Josh Martin has bounced around quite a bit in his NFL career, so he began his first full season with the Jets on a mission. The 25-year-old Martin, a backup linebacker who led the Jets with 14 special teams stops in 2016, carried a chip on his shoulder and he became a standout performer along the way.
"I feel like I had something to prove. I still feel like I have something to prove," he said. "When you come off a year like I had my third year, where you weren't really with the team for an extended period of time, there's always people that doubt you. You can feel it in the building. They don't quite know what I'm capable of. Show them what I'm about, that's kind of how I approached this season."
In November of 2015, the Jets signed Martin off the Indianapolis practice squad. Starting out as an undrafted free agent with Kansas City in 2013, Martin played two seasons with the Chiefs and then started the 2015 campaign with the Buccaneers. After he was waived/injured by the Bucs, Martin joined the Colts' practice squad. And during that short time in America's Heartland, Martin became acquainted with current Jets special teams coordinator Brant Boyer, who was serving as a special teams assistant for Indy.
"I have a good relationship with Brant and I feel like I'm on his good side," Martin said. "He appreciates the work that I do and that's the goal. That's what you want coaches to say about you. Give them some evidence that you can prove them right."
In the salary cap era, there are few core special teams performers and units are constantly changing. After Martin became a valuable contributor in KC with 13 special teams tackles for the Chiefs in 2013-14, Martin once again flourished with the Jets.
"It's different today. It's one of those things where you toss younger guys out there. I was one of those younger guys out there," he said. "And now that I have more experience, I'm more comfortable running down on kickoff, understanding if I'm going to get blindsided, where it's going to come from. I play a little faster and a little more aggressive."
While the Jets' units overall didn't establish the consistency they would have liked in Boyer's first year, they ended the season on a high note with the "kick six" as rookie S Doug Middleton recovered Nick Folk's fourth-quarter kickoff in a 30-13 win over the Bills in Week 17.
"Earlier on in the season, we had success with some returns.
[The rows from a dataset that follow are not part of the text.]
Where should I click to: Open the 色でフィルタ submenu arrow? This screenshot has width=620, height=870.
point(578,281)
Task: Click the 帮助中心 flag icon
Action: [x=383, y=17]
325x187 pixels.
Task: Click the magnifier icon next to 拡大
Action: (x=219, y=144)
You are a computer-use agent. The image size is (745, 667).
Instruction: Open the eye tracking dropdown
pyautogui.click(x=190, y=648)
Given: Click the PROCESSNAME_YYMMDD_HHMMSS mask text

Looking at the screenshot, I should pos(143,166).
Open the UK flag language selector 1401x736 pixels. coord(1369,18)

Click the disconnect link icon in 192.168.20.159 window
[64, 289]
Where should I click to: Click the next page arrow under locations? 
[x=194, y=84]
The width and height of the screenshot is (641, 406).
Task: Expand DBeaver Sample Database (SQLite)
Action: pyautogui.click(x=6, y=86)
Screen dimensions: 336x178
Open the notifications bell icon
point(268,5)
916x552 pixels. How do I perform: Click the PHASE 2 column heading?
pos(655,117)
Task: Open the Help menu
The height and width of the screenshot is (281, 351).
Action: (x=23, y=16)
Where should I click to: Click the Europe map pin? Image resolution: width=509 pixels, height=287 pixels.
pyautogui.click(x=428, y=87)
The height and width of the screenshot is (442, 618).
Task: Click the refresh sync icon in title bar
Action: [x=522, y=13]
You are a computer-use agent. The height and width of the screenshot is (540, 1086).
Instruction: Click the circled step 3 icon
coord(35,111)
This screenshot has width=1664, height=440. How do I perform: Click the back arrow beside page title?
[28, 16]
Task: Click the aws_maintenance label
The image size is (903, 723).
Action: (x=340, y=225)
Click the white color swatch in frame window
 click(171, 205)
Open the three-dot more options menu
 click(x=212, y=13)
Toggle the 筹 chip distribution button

We didn't have the best year, we gave up a lot of points special-teams wise," Martin said. "That's disappointing, but he definitely set the foundation of the scheme. I think it showed throughout the year how important special teams is."
In the lead up to a game with the Patriots, New England head coach Bill Belichick called Martin one of the top players in the league covering kickoffs. After racking up 17 sacks at Columbia during his collegiate days, Martin has certainly made his mark. With an expiring contract, he would like to return for a second season in green and white.
"I've never been in this situation before. I'm going to travel a little bit and take some time off the next few weeks," he said. "Then I'll get back to work and hopefully we can reach an agreement. I like it here. I like the foundation we've been able to establish. I want to lead that base now."